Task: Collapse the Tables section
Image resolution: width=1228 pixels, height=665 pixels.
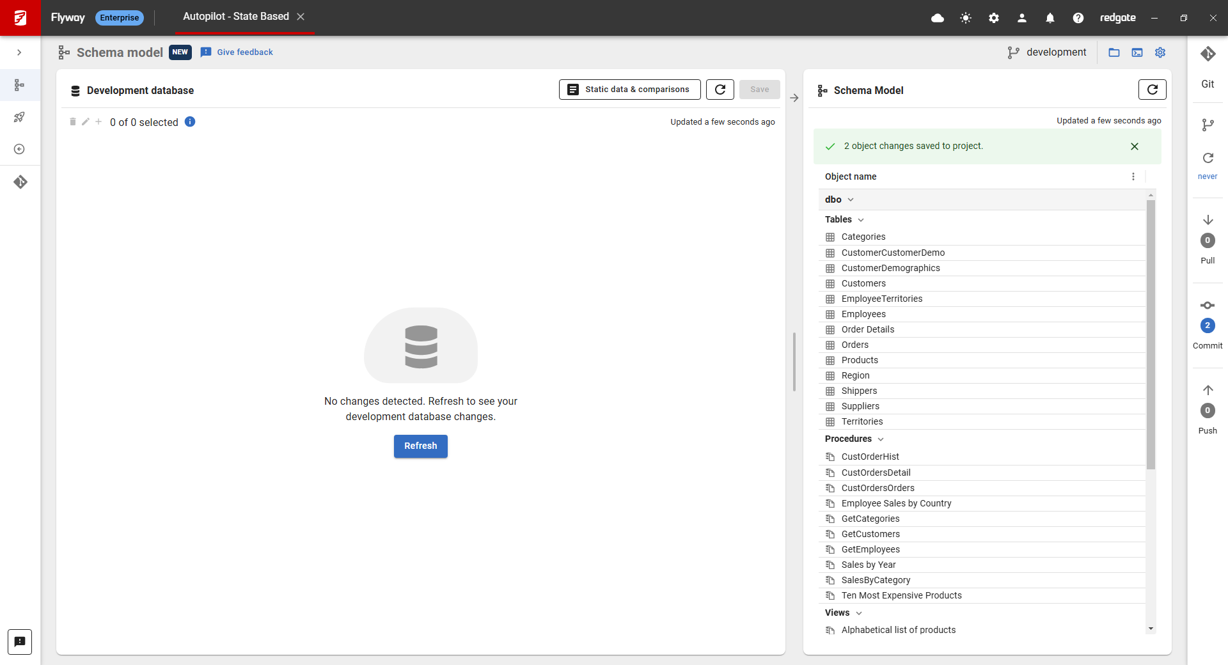Action: point(861,220)
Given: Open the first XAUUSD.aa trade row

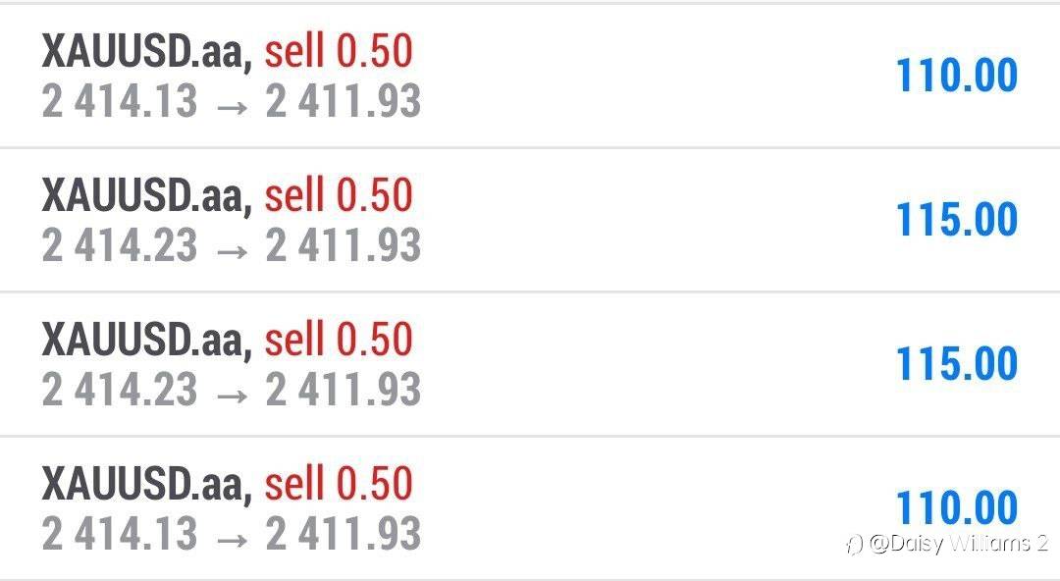Looking at the screenshot, I should 530,76.
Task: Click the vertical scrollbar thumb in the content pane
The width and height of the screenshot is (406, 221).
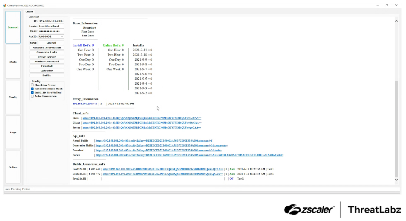Action: coord(396,128)
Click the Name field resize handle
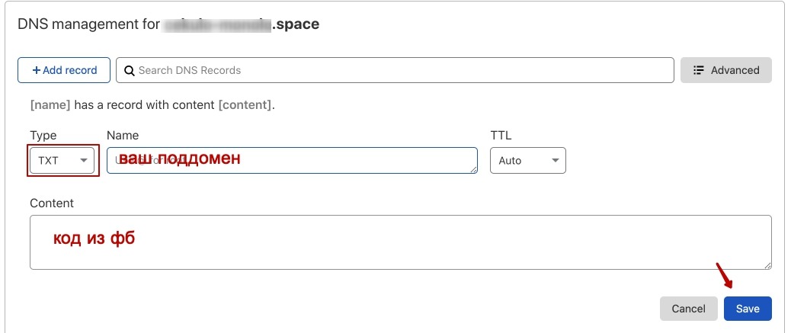Viewport: 807px width, 333px height. (473, 169)
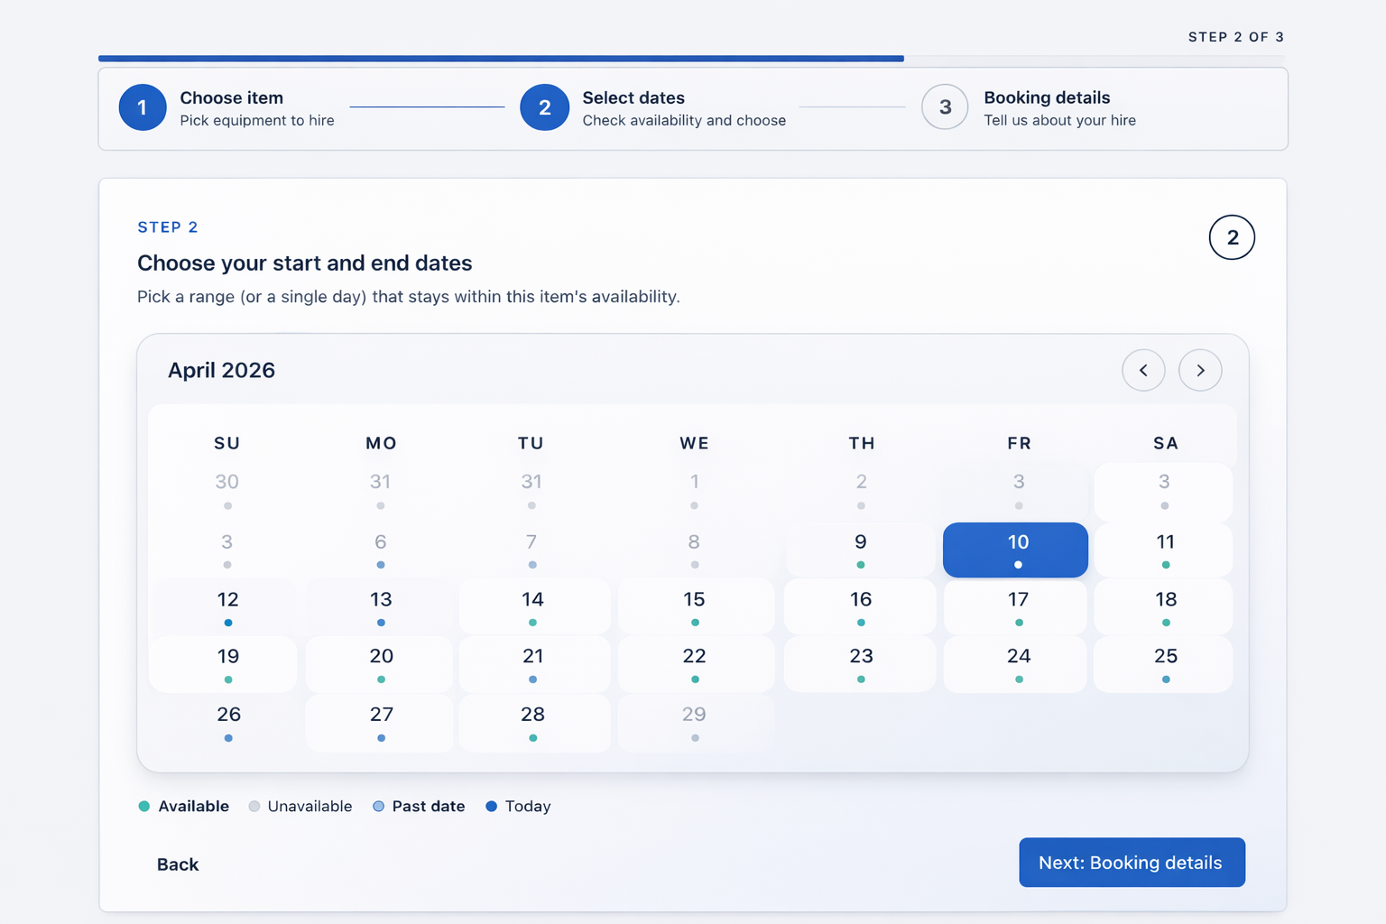The height and width of the screenshot is (924, 1386).
Task: Click the circled 2 badge near Step 2 heading
Action: click(x=1232, y=237)
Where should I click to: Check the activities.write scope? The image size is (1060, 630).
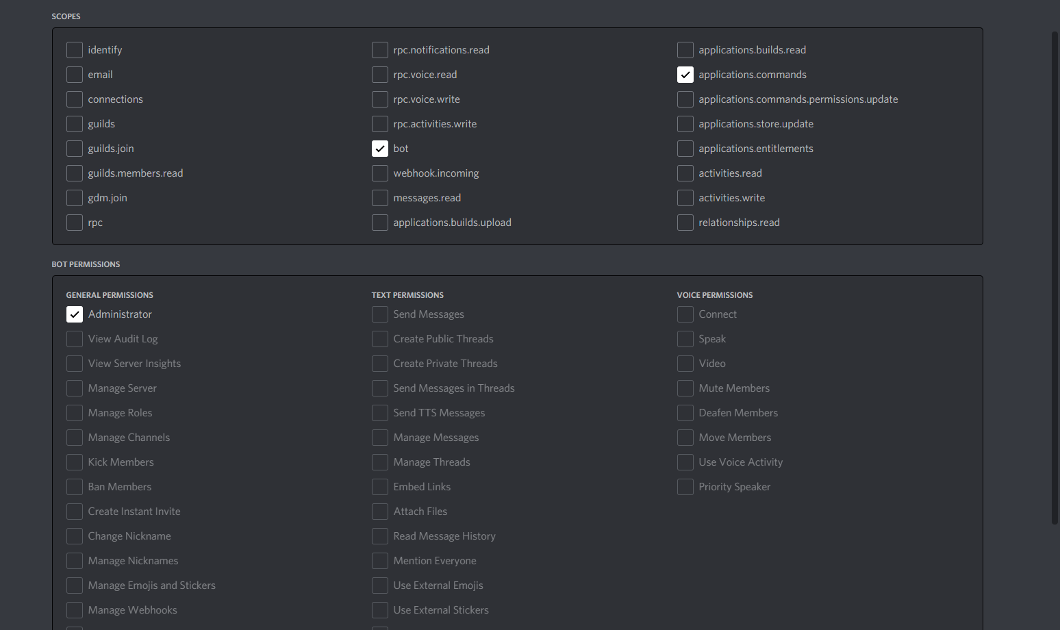(685, 197)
--
WORK TO COMPLETE – Everything above except the pictures must be restated exactly.

ANSWER BOX –
Task: Collapse the Tables section
Image resolution: width=1228 pixels, height=665 pixels.
Action: point(861,220)
Given: Open the first XAUUSD.aa trade row

Looking at the screenshot, I should 530,76.
Task: Click the vertical scrollbar thumb in the content pane
The width and height of the screenshot is (406, 221).
Action: coord(396,128)
Click the Name field resize handle
Viewport: 807px width, 333px height. (473, 169)
The height and width of the screenshot is (924, 1386).
Task: Click the circled 2 badge near Step 2 heading
Action: click(x=1232, y=237)
Where should I click to: Check the activities.write scope? The image size is (1060, 630).
(685, 197)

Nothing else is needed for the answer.